(Entries supplied):
__________________________________________________
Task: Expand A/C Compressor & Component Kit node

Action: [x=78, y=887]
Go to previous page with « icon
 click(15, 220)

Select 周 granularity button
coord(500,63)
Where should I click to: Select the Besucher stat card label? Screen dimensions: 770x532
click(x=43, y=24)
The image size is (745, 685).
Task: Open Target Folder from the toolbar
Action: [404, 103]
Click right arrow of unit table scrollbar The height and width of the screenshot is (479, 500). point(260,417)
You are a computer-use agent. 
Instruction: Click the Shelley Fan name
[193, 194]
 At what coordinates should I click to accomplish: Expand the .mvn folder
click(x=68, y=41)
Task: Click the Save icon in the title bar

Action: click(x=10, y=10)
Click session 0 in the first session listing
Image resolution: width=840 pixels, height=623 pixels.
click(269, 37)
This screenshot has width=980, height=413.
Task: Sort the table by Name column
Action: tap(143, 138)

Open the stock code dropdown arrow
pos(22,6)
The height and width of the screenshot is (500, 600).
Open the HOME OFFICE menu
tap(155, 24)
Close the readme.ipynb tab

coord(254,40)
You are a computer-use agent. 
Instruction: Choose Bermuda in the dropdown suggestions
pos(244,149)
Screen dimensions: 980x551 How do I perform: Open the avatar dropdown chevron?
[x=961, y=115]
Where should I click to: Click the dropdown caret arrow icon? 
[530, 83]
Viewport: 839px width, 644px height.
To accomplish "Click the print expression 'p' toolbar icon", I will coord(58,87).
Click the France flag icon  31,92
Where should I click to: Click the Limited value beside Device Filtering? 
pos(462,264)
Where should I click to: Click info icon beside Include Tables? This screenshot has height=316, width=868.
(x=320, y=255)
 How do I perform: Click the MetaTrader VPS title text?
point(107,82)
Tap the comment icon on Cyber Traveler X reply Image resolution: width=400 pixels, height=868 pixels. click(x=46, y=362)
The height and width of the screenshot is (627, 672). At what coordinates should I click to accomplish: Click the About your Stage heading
__________________________________________________
From the first line to the last, transcribe the listing exactly.

(Answer box):
Task: Expand A/C Compressor & Component Kit node

Action: [x=78, y=887]
Go to previous page with « icon
 click(15, 220)

Select 周 granularity button
coord(500,63)
Where should I click to: Select the Besucher stat card label? Screen dimensions: 770x532
click(x=43, y=24)
The image size is (745, 685).
Task: Open Target Folder from the toolbar
Action: [404, 103]
Click right arrow of unit table scrollbar The height and width of the screenshot is (479, 500). point(260,417)
You are a computer-use agent. 
Instruction: Click the Shelley Fan name
[193, 194]
 At what coordinates should I click to accomplish: Expand the .mvn folder
click(x=68, y=41)
Task: Click the Save icon in the title bar

Action: click(x=10, y=10)
Click session 0 in the first session listing
Image resolution: width=840 pixels, height=623 pixels.
click(269, 37)
This screenshot has width=980, height=413.
Task: Sort the table by Name column
Action: tap(143, 138)

Open the stock code dropdown arrow
pos(22,6)
The height and width of the screenshot is (500, 600).
Open the HOME OFFICE menu
tap(155, 24)
Close the readme.ipynb tab

coord(254,40)
You are a computer-use agent. 
Instruction: Choose Bermuda in the dropdown suggestions
pos(244,149)
Screen dimensions: 980x551 How do I perform: Open the avatar dropdown chevron?
[x=961, y=115]
Where should I click to: Click the dropdown caret arrow icon? 
[530, 83]
Viewport: 839px width, 644px height.
To accomplish "Click the print expression 'p' toolbar icon", I will coord(58,87).
Click the France flag icon  31,92
Where should I click to: Click the Limited value beside Device Filtering? 
pos(462,264)
Where should I click to: Click info icon beside Include Tables? This screenshot has height=316, width=868.
(x=320, y=255)
 How do I perform: Click the MetaTrader VPS title text?
point(107,82)
Tap the comment icon on Cyber Traveler X reply Image resolution: width=400 pixels, height=868 pixels. click(x=46, y=362)
The height and width of the screenshot is (627, 672). At what coordinates should I click to accomplish: Click the About your Stage heading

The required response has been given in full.